South Africa: Evolving Banking Regulation Report – European Banks In The Midst Of A ‘Multi-Year Transition’

Last Updated: 11 June 2013
Article by Trevor Hoole

The third in the series of Evolving Banking Regulation reports from KPMG, analyses the regulatory landscape confronting European banks.

Key points:

  • Banks need to be sustainable at lower return on equity than in boom years.
  • Second tier consolidation is likely to occur.
  • Billions to be invested in technology to build tighter relationships with customers.

The report concludes that the strategic, operational and change agenda challenges are at its greatest and banks are now in the midst of a multi-year transition. Evolving Banking Regulation assesses the main issues attached to each area of regulation (for example capital, liquidity, systemic risk, recovery and resolution planning, and structural reform) and looks at the scale of the task facing the industry.

Jeremy Anderson, global chairman of KPMG's Financial Services practice, says: "Banks are re-designing themselves for the new world – although expecting a lower return on equity than in the boom years. Europe's banking industry is likely to see significant consolidation, with the second tier likely to shrink in both breadth and number, as complexity, higher capital and optimal threshold bite. We believe the main brand names will continue in the market, but with fewer challenger banks emerging than might have been expected."

"They will need to convince investors that lower returns will be compensated by lower risk to earnings over the long term. Doing this well will be a key factor in driving shareholder value in the world after 2008."

The report highlights recent figures showing that the return on equity amongst European global systemically important financial institutions (G-SIFIs) has fallen from a peak of 16 percent in pre-crisis 2006, to less than six percent in 2011, though with an upward trend in 2012.

KPMG's report identifies a number of key challenges:

  • Regulatory complexity and uncertainty – Multiple new regulations and reporting requirements face banks, complicated by compliance with many different regulators. Even the regulators are worried about the volume and complexity of the current regulatory landscape. There are conflicting rules and requirements across borders and jurisdictions.
  • Diminished returns – Revenues are under severe pressure, while bank costs are rising as a result of regulatory implementation.
  • Big data, little use – With reporting requirements to comply with new regulations growing so rapidly, many banks are drowning in data and not necessarily using it very effectively.
  • Culture – Banks recognise that culture and behaviours need to change but this cannot be achieved simply by writing new regulations. It requires significant re-plumbing. Banks will need to take difficult decisions and then implement them effectively.
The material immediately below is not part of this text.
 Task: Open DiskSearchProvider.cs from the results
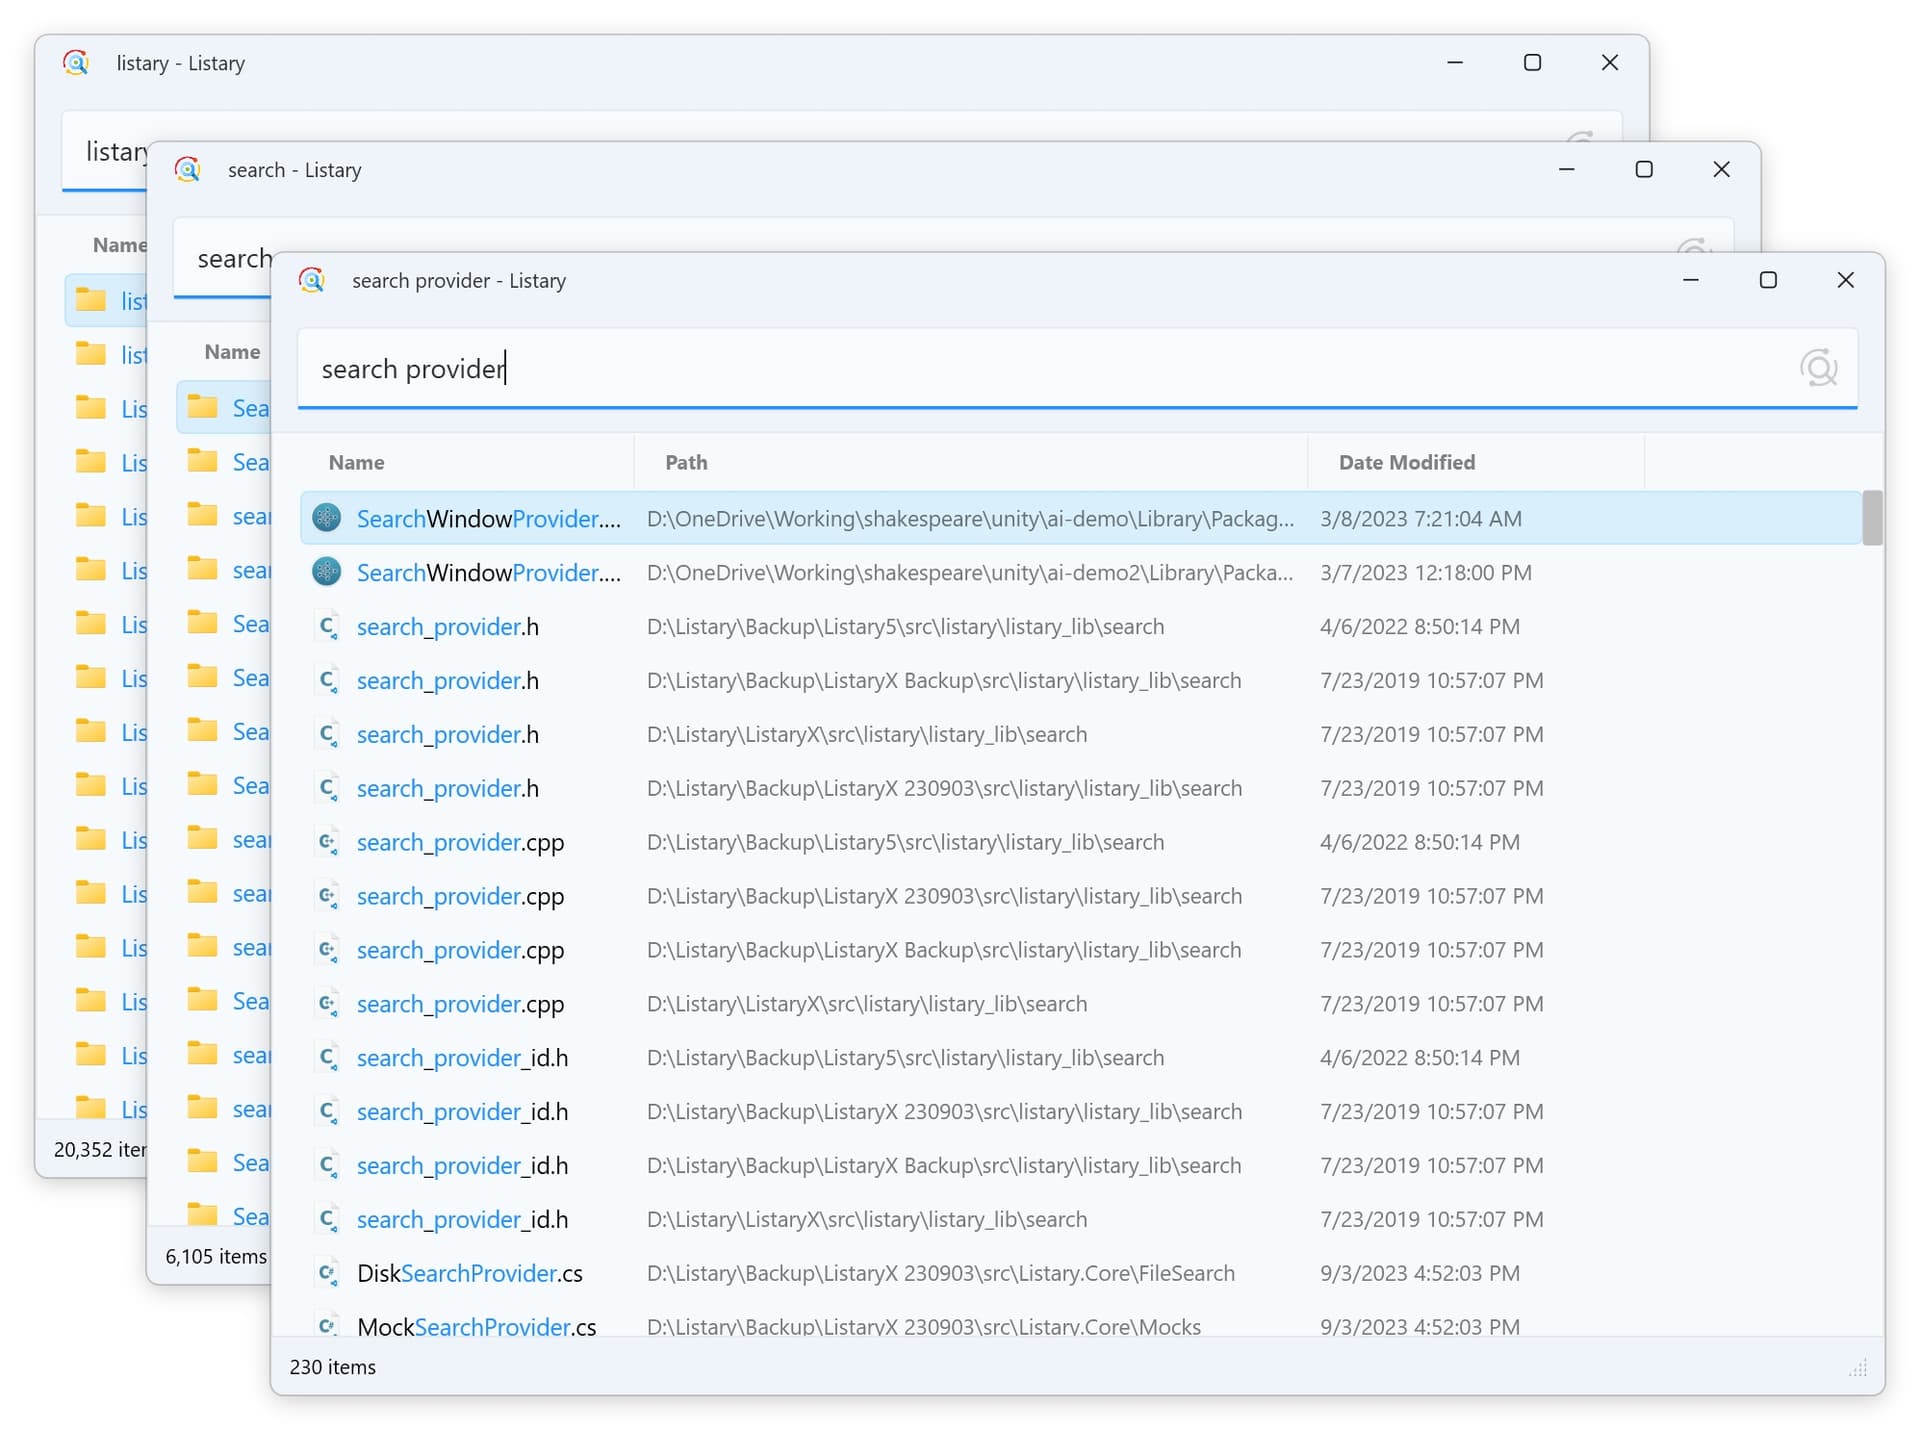468,1272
In the face of such difficult conditions, KPMG concludes that banks who can manage the complexity inherent in the regulatory agenda should be best placed at this major inflection point.

Giles Williams, leader of KPMG's Regulatory Centre of Excellence for the Europe, Middle East and Africa, comments: "It is not enough to simply respond to each regulation as it unfolds. Institutions with sufficient resources and foresight are now progressing from responding to individual regulatory reforms, to designing the major transformation programmes needed to effect efficient change and position themselves to gain competitive advantage.

"Single-point solutions, dealing with each regulation on an issue-by-issue basis just will not work. Those firms with a core, strategic office, capable of identifying both the consequences and unintended consequences of regulatory change, will be the ones to succeed in these challenging times."

Bill Michael, KPMG's Head of Financial Services in the United Kingdom, highlights technology as one of the key tools in this process: "Banks run the real risk of becoming dinosaurs when it comes to their relationships with customers. It's ironic that organisations that never physically meet their customers, such as Facebook and Google, are developing more intimate relationships than banks that have had loyal customers over many years. It's clear that technology is a game changer. Using technology to transform banking relationships with customers is rapidly changing the financial services landscape. Financial institutions need to change their DNA and the way they use technology to stay relevant."

John Martin, Head of Financial Risk Services, KPMG in South Africa, notes that South African banks will be hard pressed to keep up with the multi-faceted regulatory challenges facing them. "Local banks, whilst not as severely affected as European and American institutions by the global meltdown of a few years back (the effects of which continue today), will still be expected to meet the significantly more stringent regulatory rules being implemented by the South African Reserve Bank, as it keeps pace with international best practice".